Pregnancy Hormone Shows Promise as Heart Failure Drug


A synthetic form of a hormone that ramps up during pregnancy might prove to be a powerful new drug against tough-to-treat heart failure.

Researchers who presented data from a study this week at the American Heart Association annual meeting in Los Angeles said the drug, serelaxin, shows promise.

But experts were cautious, saying the findings need to be repeated in larger trials.
"If we did replicate this finding, it would be an extraordinary advance in the care of acute heart failure, for which we have no disease-modifying or life-saving therapies," said Dr. John McMurray, professor of cardiology at the University of Glasgow, in Scotland, who commented on the study during an AHA press briefing.

Serelaxin is the lab-created version of a natural hormone in men and women called human relaxin 2. Relaxin circulates in low levels in humans, but spikes dramatically in women during pregnancy.

As study author Dr. John Teerlink explained at the briefing, "pregnancy is a physiologic state where there are marked improvements in cardiac, arterial and [kidney] function, and these are exactly the kinds of changes that we'd like to see in acute heart failure."

In humans, relaxin also has been shown to improve blood flow and cut down on inflammation, so scientists thought it might help fight heart failure.

In heart failure, the heart is damaged (often by a heart attack) and becomes inefficient, leading to chronic weakness and shortness of breath. The condition is often fatal, and there has been no real advance in treating the disease for decades.

In the study, Teerlink and his colleagues randomly assigned more than 1,600 hospitalized heart failure patients with an average age of 72 to receive either 30 micrograms per day of serelaxin or a placebo via a 48-hour infusion.

Patients received the medication within 16 hours of their hospitalization due to shortness of breath plus a drop in kidney function. They also were given standard diuretics to help remove excess liquid from the body and to ease swelling.

Three-quarters of the patients in the study were men, and they tended to be very sick, with multiple conditions such as high blood pressure, high cholesterol, heart disease, diabetes and prior stroke.

Serelaxin did seem to have a benefit, with shortness of breath easing by 20 percent on average, Teerlink said. The team found that patients on the medication also had 43 percent fewer episodes of heart failure symptoms while in the hospital, they cut short their stay in the ICU by half a day on average and their total hospital stay was cut by a full day on average, compared to patients taking the placebo.

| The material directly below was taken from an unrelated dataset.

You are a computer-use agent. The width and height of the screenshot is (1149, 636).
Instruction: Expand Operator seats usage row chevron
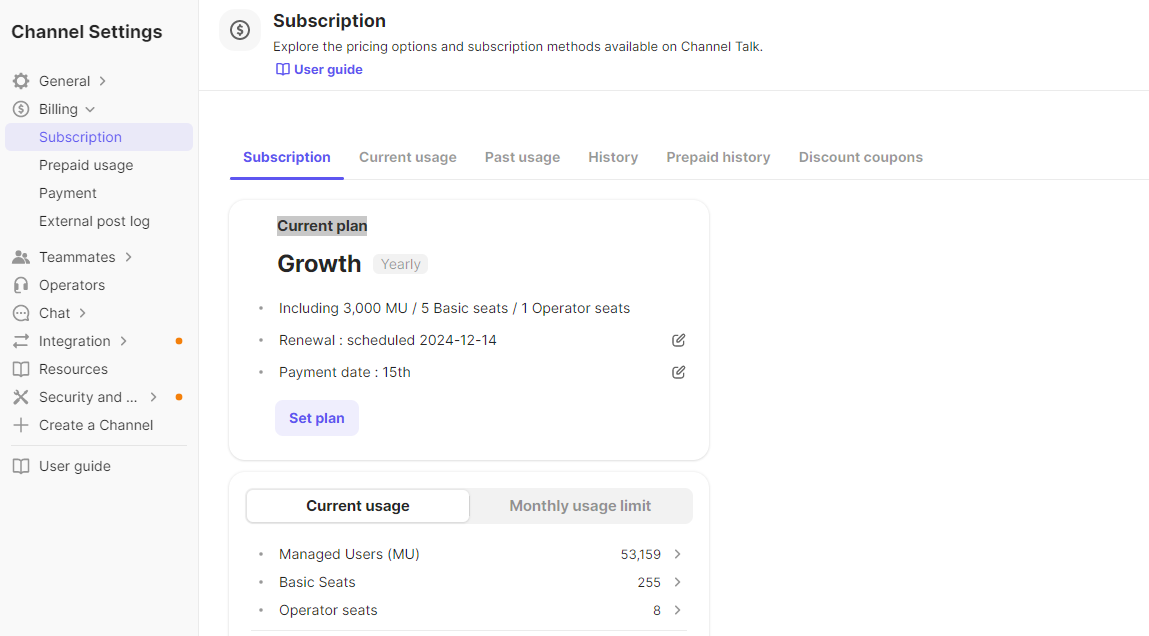(x=678, y=610)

Over the longer term, the researchers reported, patients taking serelaxin were 37 percent less likely to die from any cause (including heart disease) six months after beginning treatment, compared to those on placebo.

There was one unusual finding, however: Use of the drug did not cut down on rehospitalizations, nor did it cut down on deaths from heart failure specifically.

McMurray said that finding has made him a little cautious in his response to the study. "It's very unusual to see a treatment in heart failure that can improve survival but not reduce rehospitalization," he said.

The drug's safety profile seemed fine, however. "Serelaxin was well-tolerated and safe, with no differences in adverse events or serious adverse events" between the treated and placebo groups, said Teerlink, who is a professor of medicine at the University of California, San Francisco.